> [EXERCISE]
Please rewrite the rows below, putting "Privacy Notice" wherever "Privacy Policy" appears and leaving everything else unchanged.

> [DATASET CONTENT]
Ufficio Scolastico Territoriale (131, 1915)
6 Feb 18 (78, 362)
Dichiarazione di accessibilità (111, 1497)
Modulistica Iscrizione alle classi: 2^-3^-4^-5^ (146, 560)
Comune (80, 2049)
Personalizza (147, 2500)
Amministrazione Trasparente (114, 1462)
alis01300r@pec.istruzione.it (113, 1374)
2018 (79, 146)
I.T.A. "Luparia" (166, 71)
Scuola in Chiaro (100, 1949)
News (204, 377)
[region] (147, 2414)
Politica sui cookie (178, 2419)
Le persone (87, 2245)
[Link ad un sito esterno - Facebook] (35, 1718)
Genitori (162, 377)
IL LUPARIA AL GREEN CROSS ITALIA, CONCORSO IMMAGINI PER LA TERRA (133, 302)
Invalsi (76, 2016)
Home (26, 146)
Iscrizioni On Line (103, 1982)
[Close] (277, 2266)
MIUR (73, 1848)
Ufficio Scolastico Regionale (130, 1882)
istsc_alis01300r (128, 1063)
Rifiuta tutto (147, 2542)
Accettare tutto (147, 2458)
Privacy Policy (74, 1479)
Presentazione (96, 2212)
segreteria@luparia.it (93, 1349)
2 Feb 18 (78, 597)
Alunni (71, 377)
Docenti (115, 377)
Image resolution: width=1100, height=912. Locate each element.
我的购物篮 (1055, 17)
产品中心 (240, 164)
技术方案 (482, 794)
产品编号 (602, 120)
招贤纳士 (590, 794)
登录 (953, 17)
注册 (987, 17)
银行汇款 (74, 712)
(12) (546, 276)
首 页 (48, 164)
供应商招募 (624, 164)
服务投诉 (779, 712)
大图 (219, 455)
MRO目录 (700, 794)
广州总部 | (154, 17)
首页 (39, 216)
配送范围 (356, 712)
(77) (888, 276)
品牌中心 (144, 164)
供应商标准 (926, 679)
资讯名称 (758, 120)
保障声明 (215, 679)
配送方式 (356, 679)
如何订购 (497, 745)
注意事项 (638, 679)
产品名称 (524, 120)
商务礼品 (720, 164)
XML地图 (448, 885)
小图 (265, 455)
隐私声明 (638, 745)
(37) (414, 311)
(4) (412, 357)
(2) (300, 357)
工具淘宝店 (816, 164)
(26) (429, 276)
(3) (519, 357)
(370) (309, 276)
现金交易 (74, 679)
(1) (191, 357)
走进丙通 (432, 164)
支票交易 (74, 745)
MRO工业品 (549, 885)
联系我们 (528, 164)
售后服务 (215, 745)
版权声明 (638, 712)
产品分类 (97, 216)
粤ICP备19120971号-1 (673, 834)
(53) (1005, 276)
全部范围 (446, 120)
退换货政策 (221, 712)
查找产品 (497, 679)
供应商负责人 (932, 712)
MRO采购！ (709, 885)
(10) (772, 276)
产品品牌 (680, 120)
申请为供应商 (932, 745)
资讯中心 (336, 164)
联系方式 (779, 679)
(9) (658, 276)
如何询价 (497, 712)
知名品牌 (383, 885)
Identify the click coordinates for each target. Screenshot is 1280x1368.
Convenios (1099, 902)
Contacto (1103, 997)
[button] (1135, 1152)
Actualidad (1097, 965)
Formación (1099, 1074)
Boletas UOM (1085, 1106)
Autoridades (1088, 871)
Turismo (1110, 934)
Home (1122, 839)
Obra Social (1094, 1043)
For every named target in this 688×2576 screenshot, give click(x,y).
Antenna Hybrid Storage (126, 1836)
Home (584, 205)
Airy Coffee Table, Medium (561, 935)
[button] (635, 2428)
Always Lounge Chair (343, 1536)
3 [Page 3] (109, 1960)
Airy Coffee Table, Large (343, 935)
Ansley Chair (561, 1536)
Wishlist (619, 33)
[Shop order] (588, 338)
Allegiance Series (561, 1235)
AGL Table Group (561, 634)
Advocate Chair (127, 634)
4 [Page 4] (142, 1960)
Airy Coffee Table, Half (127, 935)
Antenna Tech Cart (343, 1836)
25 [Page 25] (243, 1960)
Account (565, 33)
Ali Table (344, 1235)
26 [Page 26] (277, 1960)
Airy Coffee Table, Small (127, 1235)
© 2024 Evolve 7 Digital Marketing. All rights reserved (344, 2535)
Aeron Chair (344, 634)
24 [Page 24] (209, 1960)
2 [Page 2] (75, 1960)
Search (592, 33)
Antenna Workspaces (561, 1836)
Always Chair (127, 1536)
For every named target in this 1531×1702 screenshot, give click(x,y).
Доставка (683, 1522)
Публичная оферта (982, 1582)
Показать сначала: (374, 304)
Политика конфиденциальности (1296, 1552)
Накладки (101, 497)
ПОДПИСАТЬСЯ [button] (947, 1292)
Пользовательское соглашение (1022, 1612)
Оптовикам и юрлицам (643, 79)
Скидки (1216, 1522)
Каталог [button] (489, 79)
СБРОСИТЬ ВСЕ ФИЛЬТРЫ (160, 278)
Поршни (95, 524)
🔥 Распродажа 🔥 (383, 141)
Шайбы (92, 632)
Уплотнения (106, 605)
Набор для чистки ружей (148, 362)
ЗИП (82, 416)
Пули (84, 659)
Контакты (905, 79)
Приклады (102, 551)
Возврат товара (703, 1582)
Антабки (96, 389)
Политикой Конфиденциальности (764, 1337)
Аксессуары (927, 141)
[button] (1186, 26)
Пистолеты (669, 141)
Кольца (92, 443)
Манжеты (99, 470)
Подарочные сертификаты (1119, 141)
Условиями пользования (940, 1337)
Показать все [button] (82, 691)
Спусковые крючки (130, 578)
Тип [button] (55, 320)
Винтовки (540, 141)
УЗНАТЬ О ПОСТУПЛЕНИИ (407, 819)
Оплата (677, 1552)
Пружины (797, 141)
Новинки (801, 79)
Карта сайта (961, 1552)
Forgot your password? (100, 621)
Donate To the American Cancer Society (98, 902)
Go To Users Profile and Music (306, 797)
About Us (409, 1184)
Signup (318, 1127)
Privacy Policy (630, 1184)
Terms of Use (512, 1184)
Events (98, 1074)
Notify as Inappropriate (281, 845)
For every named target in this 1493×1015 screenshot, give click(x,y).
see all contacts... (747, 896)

> [OUTPUT]
Ufficio Scolastico Territoriale (131, 1915)
6 Feb 18 (78, 362)
Dichiarazione di accessibilità (111, 1497)
Modulistica Iscrizione alle classi: 2^-3^-4^-5^ (146, 560)
Comune (80, 2049)
Personalizza (147, 2500)
Amministrazione Trasparente (114, 1462)
alis01300r@pec.istruzione.it (113, 1374)
2018 (79, 146)
I.T.A. "Luparia" (166, 71)
Scuola in Chiaro (100, 1949)
News (204, 377)
[region] (147, 2414)
Politica sui cookie (178, 2419)
Le persone (87, 2245)
[Link ad un sito esterno - Facebook] (35, 1718)
Genitori (162, 377)
IL LUPARIA AL GREEN CROSS ITALIA, CONCORSO IMMAGINI PER LA TERRA (133, 302)
Invalsi (76, 2016)
Home (26, 146)
Iscrizioni On Line (103, 1982)
[Close] (277, 2266)
MIUR (73, 1848)
Ufficio Scolastico Regionale (130, 1882)
istsc_alis01300r (128, 1063)
Rifiuta tutto (147, 2542)
Accettare tutto (147, 2458)
Privacy Notice (74, 1479)
Presentazione (96, 2212)
segreteria@luparia.it (93, 1349)
2 Feb 18 (78, 597)
Alunni (71, 377)
Docenti (115, 377)
Image resolution: width=1100, height=912. Locate each element.
我的购物篮 (1055, 17)
产品中心 (240, 164)
技术方案 (482, 794)
产品编号 (602, 120)
招贤纳士 (590, 794)
登录 (953, 17)
注册 (987, 17)
银行汇款 (74, 712)
(12) (546, 276)
首 页 (48, 164)
供应商招募 (624, 164)
服务投诉 (779, 712)
大图 (219, 455)
MRO目录 (700, 794)
广州总部 | (154, 17)
首页 (39, 216)
配送范围 (356, 712)
(77) (888, 276)
品牌中心 (144, 164)
供应商标准 (926, 679)
资讯名称 (758, 120)
保障声明 (215, 679)
配送方式 (356, 679)
如何订购 (497, 745)
注意事项 (638, 679)
产品名称 (524, 120)
商务礼品 (720, 164)
XML地图 (448, 885)
小图 (265, 455)
隐私声明 (638, 745)
(37) (414, 311)
(4) (412, 357)
(2) (300, 357)
工具淘宝店 (816, 164)
(26) (429, 276)
(3) (519, 357)
(370) (309, 276)
现金交易 (74, 679)
(1) (191, 357)
走进丙通 (432, 164)
支票交易 (74, 745)
MRO工业品 (549, 885)
联系我们 (528, 164)
售后服务 (215, 745)
版权声明 (638, 712)
产品分类 (97, 216)
粤ICP备19120971号-1 (673, 834)
(53) (1005, 276)
全部范围 (446, 120)
退换货政策 (221, 712)
查找产品 (497, 679)
供应商负责人 (932, 712)
MRO采购！ (709, 885)
(10) (772, 276)
产品品牌 (680, 120)
申请为供应商 (932, 745)
资讯中心 (336, 164)
联系方式 (779, 679)
(9) (658, 276)
如何询价 (497, 712)
知名品牌 (383, 885)
Identify the click coordinates for each target. Screenshot is 1280x1368.
Convenios (1099, 902)
Contacto (1103, 997)
[button] (1135, 1152)
Actualidad (1097, 965)
Formación (1099, 1074)
Boletas UOM (1085, 1106)
Autoridades (1088, 871)
Turismo (1110, 934)
Home (1122, 839)
Obra Social (1094, 1043)
For every named target in this 688×2576 screenshot, give click(x,y).
Antenna Hybrid Storage (126, 1836)
Home (584, 205)
Airy Coffee Table, Medium (561, 935)
[button] (635, 2428)
Always Lounge Chair (343, 1536)
3 [Page 3] (109, 1960)
Airy Coffee Table, Large (343, 935)
Ansley Chair (561, 1536)
Wishlist (619, 33)
[Shop order] (588, 338)
Allegiance Series (561, 1235)
AGL Table Group (561, 634)
Advocate Chair (127, 634)
4 [Page 4] (142, 1960)
Airy Coffee Table, Half (127, 935)
Antenna Tech Cart (343, 1836)
25 [Page 25] (243, 1960)
Account (565, 33)
Ali Table (344, 1235)
26 [Page 26] (277, 1960)
Airy Coffee Table, Small (127, 1235)
© 2024 Evolve 7 Digital Marketing. All rights reserved (344, 2535)
Aeron Chair (344, 634)
24 [Page 24] (209, 1960)
2 [Page 2] (75, 1960)
Search (592, 33)
Antenna Workspaces (561, 1836)
Always Chair (127, 1536)
For every named target in this 1531×1702 screenshot, give click(x,y).
Доставка (683, 1522)
Публичная оферта (982, 1582)
Показать сначала: (374, 304)
Политика конфиденциальности (1296, 1552)
Накладки (101, 497)
ПОДПИСАТЬСЯ [button] (947, 1292)
Пользовательское соглашение (1022, 1612)
Оптовикам и юрлицам (643, 79)
Скидки (1216, 1522)
Каталог [button] (489, 79)
СБРОСИТЬ ВСЕ ФИЛЬТРЫ (160, 278)
Поршни (95, 524)
🔥 Распродажа 🔥 (383, 141)
Шайбы (92, 632)
Уплотнения (106, 605)
Набор для чистки ружей (148, 362)
ЗИП (82, 416)
Пули (84, 659)
Контакты (905, 79)
Приклады (102, 551)
Возврат товара (703, 1582)
Антабки (96, 389)
Политикой Конфиденциальности (764, 1337)
Аксессуары (927, 141)
[button] (1186, 26)
Пистолеты (669, 141)
Кольца (92, 443)
Манжеты (99, 470)
Подарочные сертификаты (1119, 141)
Условиями пользования (940, 1337)
Показать все [button] (82, 691)
Спусковые крючки (130, 578)
Тип [button] (55, 320)
Винтовки (540, 141)
УЗНАТЬ О ПОСТУПЛЕНИИ (407, 819)
Оплата (677, 1552)
Пружины (797, 141)
Новинки (801, 79)
Карта сайта (961, 1552)
Forgot your password? (100, 621)
Donate To the American Cancer Society (98, 902)
Go To Users Profile and Music (306, 797)
About Us (409, 1184)
Signup (318, 1127)
Privacy Notice (630, 1184)
Terms of Use (512, 1184)
Events (98, 1074)
Notify as Inappropriate (281, 845)
For every named target in this 1493×1015 screenshot, give click(x,y).
see all contacts... (747, 896)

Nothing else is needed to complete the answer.